*** Block opens ***

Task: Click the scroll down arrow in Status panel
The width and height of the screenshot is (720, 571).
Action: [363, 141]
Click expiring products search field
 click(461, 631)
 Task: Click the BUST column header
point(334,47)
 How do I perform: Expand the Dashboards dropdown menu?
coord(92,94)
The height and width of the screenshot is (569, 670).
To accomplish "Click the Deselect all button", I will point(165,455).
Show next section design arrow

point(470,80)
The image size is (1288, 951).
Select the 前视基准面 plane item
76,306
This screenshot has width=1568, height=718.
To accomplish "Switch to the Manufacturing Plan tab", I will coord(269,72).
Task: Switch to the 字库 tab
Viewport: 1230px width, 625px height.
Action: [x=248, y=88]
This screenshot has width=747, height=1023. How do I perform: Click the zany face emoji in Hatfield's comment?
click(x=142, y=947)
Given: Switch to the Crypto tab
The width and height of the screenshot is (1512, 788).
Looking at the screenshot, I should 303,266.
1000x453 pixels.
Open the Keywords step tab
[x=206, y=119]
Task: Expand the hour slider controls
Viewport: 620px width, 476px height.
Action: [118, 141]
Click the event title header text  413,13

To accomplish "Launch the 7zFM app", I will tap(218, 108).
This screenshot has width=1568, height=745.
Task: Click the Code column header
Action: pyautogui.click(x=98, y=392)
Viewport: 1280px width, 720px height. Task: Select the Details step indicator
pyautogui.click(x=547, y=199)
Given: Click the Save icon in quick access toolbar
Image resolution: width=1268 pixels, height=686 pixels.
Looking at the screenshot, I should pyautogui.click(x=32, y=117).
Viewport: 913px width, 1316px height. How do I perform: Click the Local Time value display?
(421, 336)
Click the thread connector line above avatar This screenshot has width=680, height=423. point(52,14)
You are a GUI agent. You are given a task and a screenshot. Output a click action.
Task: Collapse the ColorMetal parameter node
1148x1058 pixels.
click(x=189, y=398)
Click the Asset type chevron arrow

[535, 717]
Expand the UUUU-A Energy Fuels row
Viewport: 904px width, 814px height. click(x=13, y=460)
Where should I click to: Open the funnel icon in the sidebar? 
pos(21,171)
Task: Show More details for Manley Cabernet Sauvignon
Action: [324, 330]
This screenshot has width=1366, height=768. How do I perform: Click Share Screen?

*** Block closes ***

What you are asked to do
In the entries above, find each line with the word "Switch" and return it.

Result of this exercise
To accomplish "Switch to the Manufacturing Plan tab", I will coord(269,72).
Task: Switch to the 字库 tab
Given: Switch to the Crypto tab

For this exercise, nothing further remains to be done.